* **作業指示**: 浪人時代を振り返った抜粋文の最後の一文の後に、続く部分を書き継ぎなさい。
##### 抜粋文 #####
浪人時代は思ったより悪くなかった 浪人の響きが悪い
浪人生活って「浪人」の響きがよくない、名前で損をしていますよね。
予備校で同じ目的を持った仲間と会えて、適度な緊張感の中、切磋琢磨した1年でした。高校生活では女子で固まって過ごしていたので、座る周辺にいる男子たちとも話す機会がありました。そして予備校では医学部対策の面接をしてもらったり、励まされました。
ですのでこの浪人時代の1年は自分にとって悪くはなかったのです。新しく受験科目としては世界史と物理を選択したことで物理は得意になれませんでしたがドップラー効果、いまで救急車が過ぎると思い出しますし、そして世界史を学ぶのは楽しかったのです。世界史を学んだおかげで世界遺産にも興味が出て、見に行きたいと思うようになりました。高校では理系と文系に分かれたので歴史を学んだのか?ほとんど記憶がありません。
そして予備校には自習室があり、授業後は自習室に行ったり、他の予備校の授業に行ったりとしていました。
もちろん金銭的な意味での現役合格に勝るものはありませんが、浪人により勉強に余裕ができたことや息抜きも多少できました。
週末には模試も受けました。のちにこういう模試の試験監督のバイトを何度かしましたが、当事者で受けるのと、外野とでは大違いですね。
浪人中に中村哲さんの講演会を聴講
医学部志望の多い校舎のため、医学部向けの講演会も開催されました。
##### データ #####
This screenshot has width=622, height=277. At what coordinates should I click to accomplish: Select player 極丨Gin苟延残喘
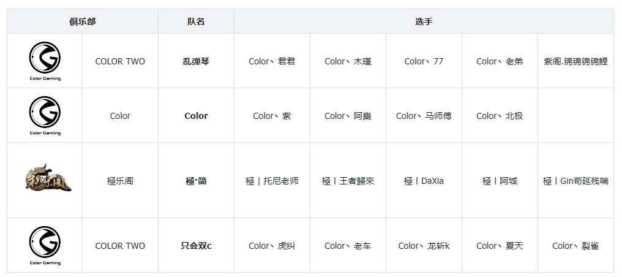pos(575,181)
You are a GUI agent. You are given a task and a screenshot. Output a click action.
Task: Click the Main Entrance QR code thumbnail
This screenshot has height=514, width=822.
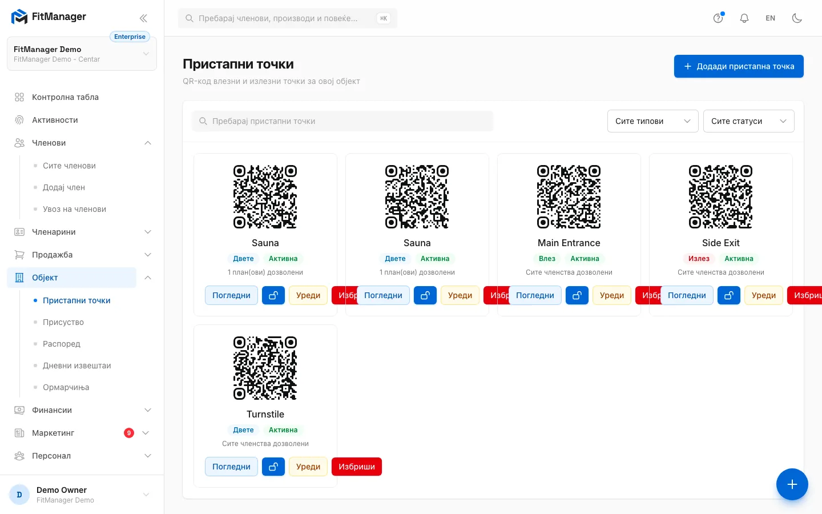pos(569,197)
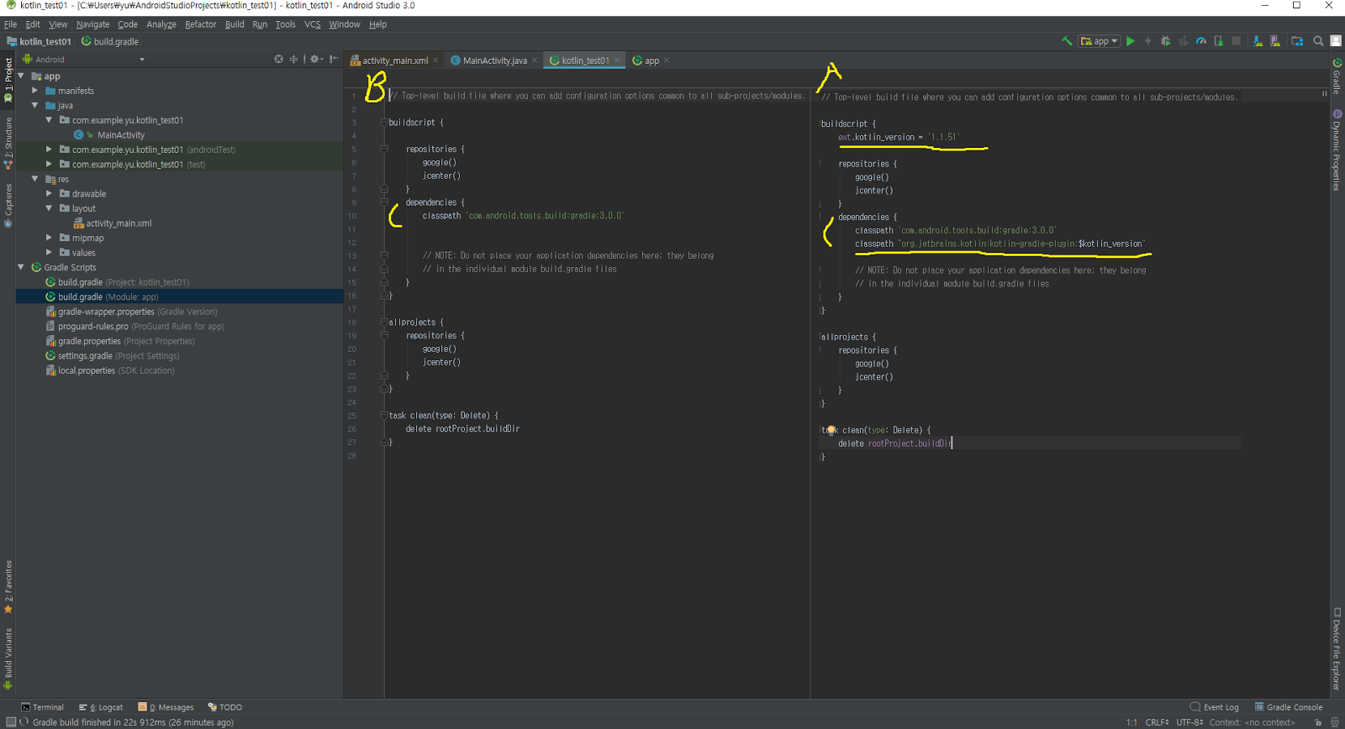The image size is (1345, 729).
Task: Click the Scroll from Source target icon
Action: point(278,60)
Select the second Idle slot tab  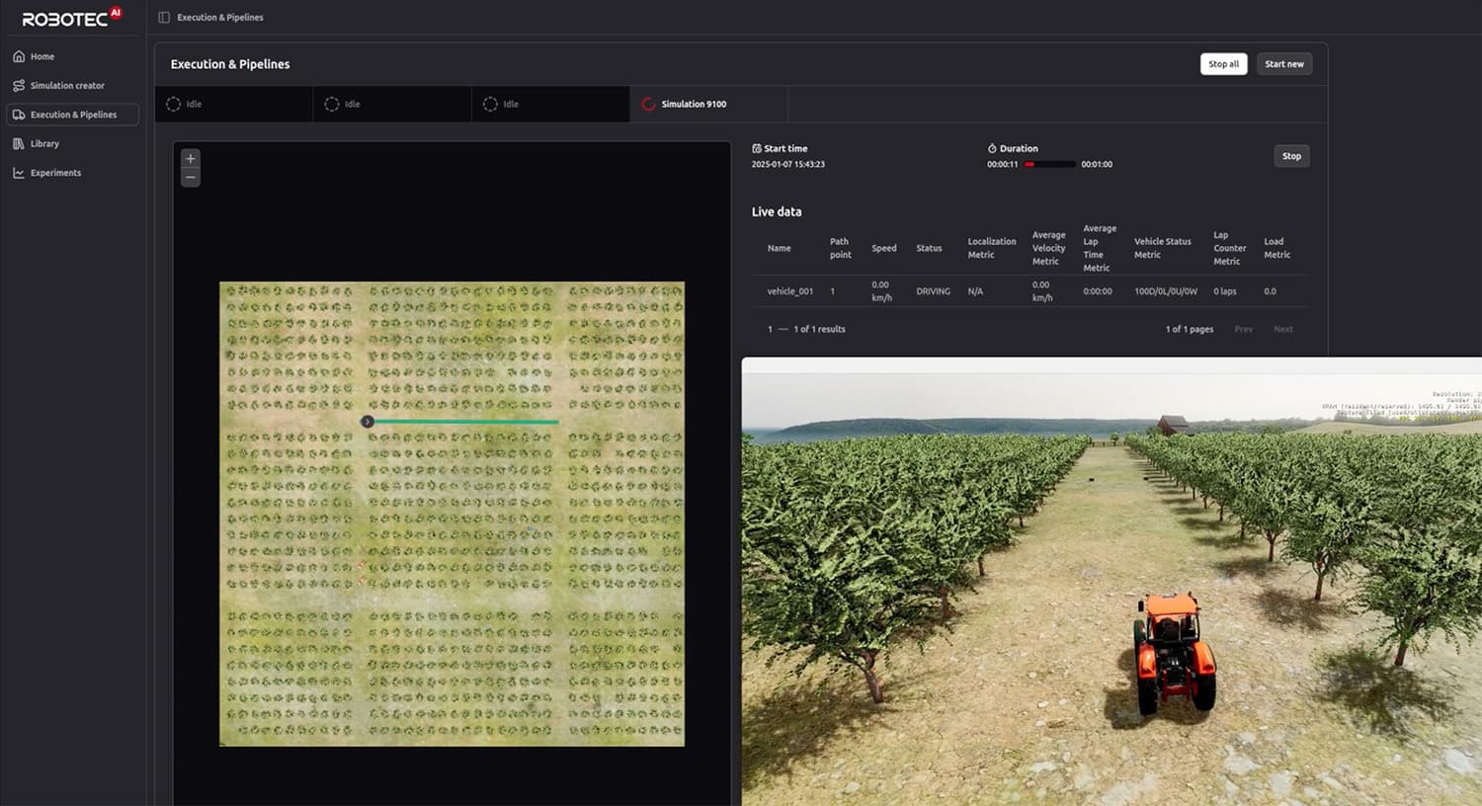[392, 104]
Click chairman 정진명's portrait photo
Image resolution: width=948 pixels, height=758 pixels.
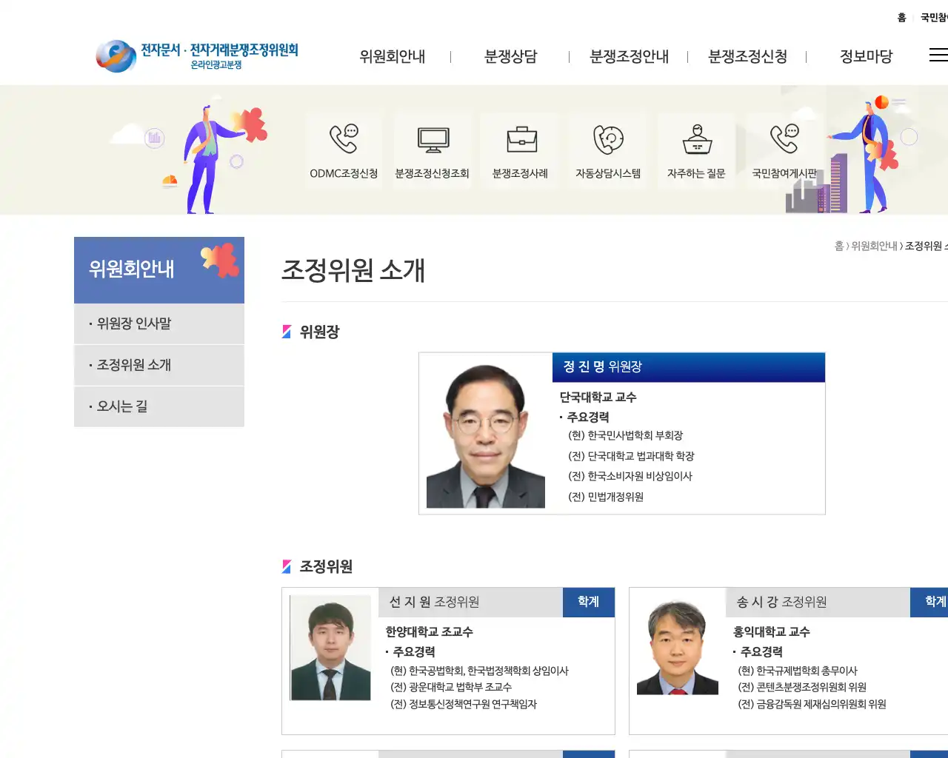point(485,432)
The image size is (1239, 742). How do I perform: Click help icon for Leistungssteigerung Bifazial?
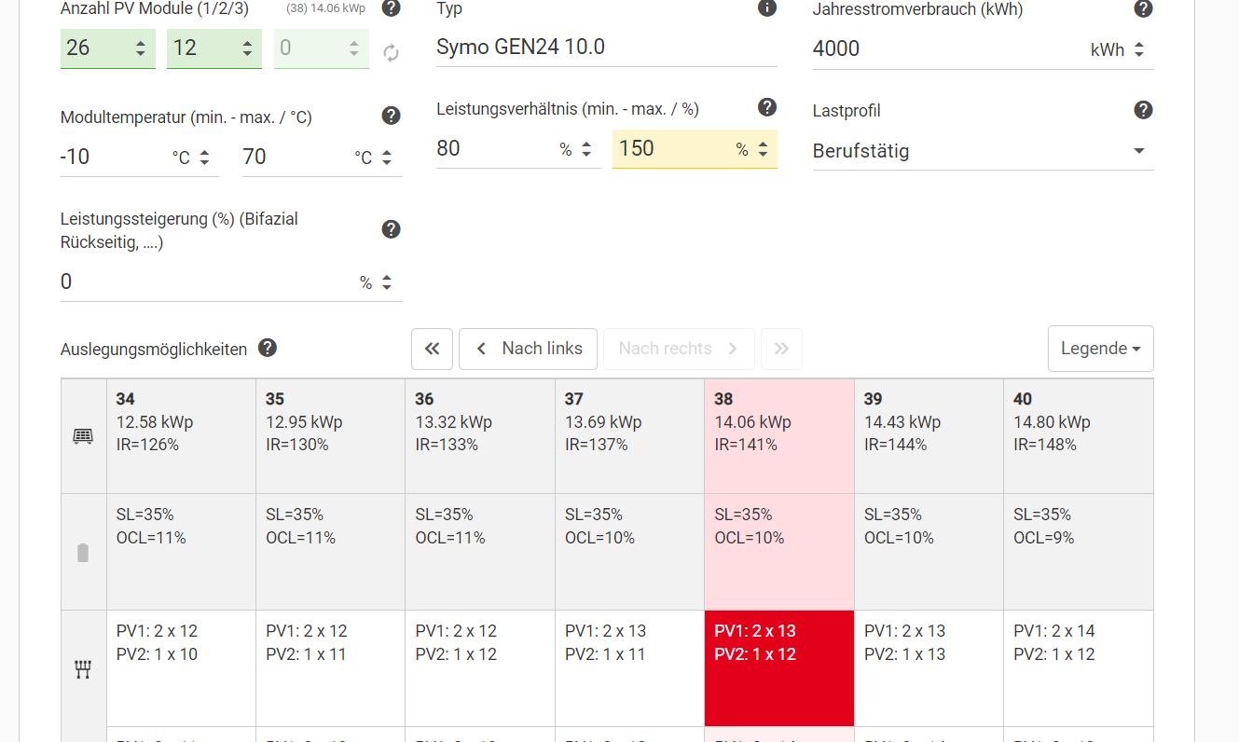[392, 229]
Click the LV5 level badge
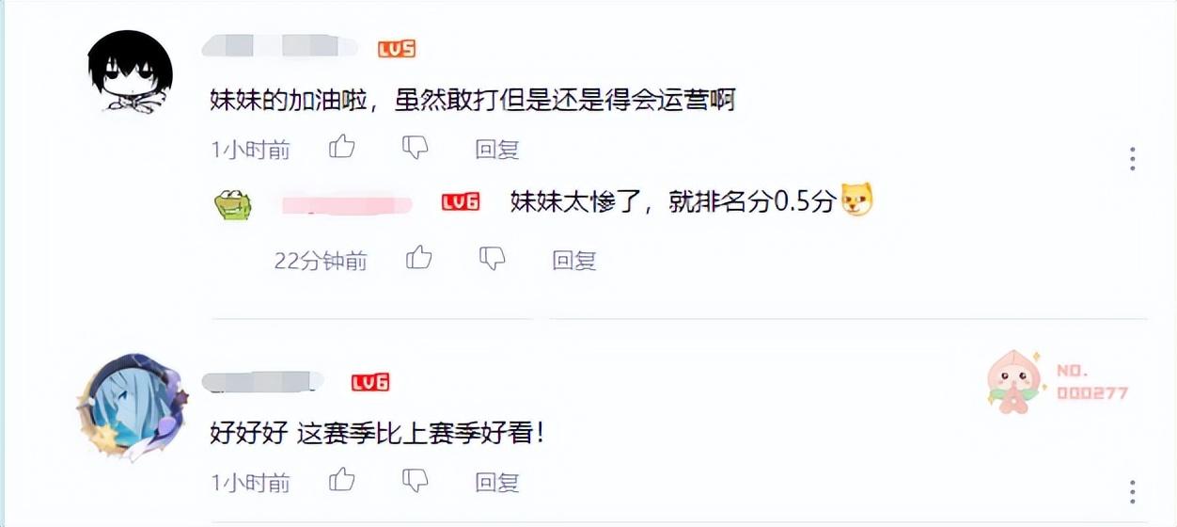 pos(397,49)
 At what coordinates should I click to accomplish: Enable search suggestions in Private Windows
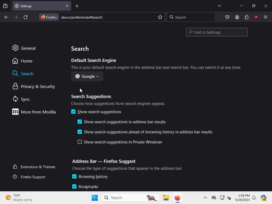[80, 142]
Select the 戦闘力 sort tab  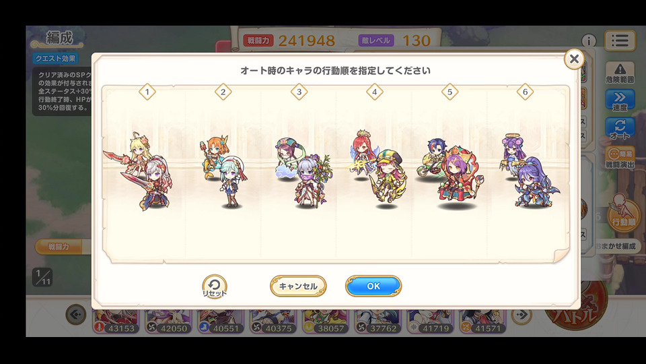59,247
#####
* **解答**:
そこでアフガニスタンで人道支援を続けた中村哲さん(NHKアーカイブス 人物: https://www2.nhk.or.jp/archives/articles/?id=D0009250593_00000 )の講演会があり、聴講しました。
現地の医療現場や子どもたちの姿のスライドを映して、厳しい話を穏やかな顔で語っていました。その後も精力的に活動されており、医師として行動も伴うすごい方だと思っていました。2019年に銃撃され亡くなれた時に、あの時、話を聞かせてもらったことに感謝しました。
再受験生とのかかわり
浪人時代にはクラスにいるのは同世代が大半でしたが、社会人を経験した上で医学部受験を目指す再受験組もいました。
落ち着いていてみんなのお姉さん格になっている方、長老のような特殊な雰囲気を持つ方などさまざまです。
再受験組の方には連帯感があるようで、当時は山梨大学(以前は山梨県立医科大学)は浪人生をとってくれやすいなどそんな情報を共有していました。逆に現役生が有利な大学もあると聞きました。
女性と浪人生が入りにくい大学と周囲は知っていた
東京医科大学医学部の不正入試を発端に、女子と多浪生への減点が発覚してから、他大学でも医学部の女性、多浪生差別が判明していきました。
1次試験では2017年は13人、2018年は前局長の息子など6人の、合わせて19人に8点から49点を不正に加算。2次試験ではすべての受験者の小論文に「0.8」の係数を掛けて一律に減点した上で、3浪までの男子には10点から20点を加算する一方、女子と4浪以上の男子には一切、加算せず合格者を抑えていました。結果は、男子の合格者が141人だったのに対し、女子は30人でした。
https://www.nhk.or.jp/kaisetsu-blog/100/303228.html
こうした点数の操作は少なくとも平成18年度の入試から悪しき伝統のように行われていたということです。調査委員会は「重大な女性差別的な思考に基づくもので、強く非難されるべきだ」と指摘しました。なぜ、医師になりたいという志を持った受験生を女性というだけで排除していたのか。「女性は結婚や出産で職場を離れることがあり、人手が足りなくなるから」と指摘する関係者もいます。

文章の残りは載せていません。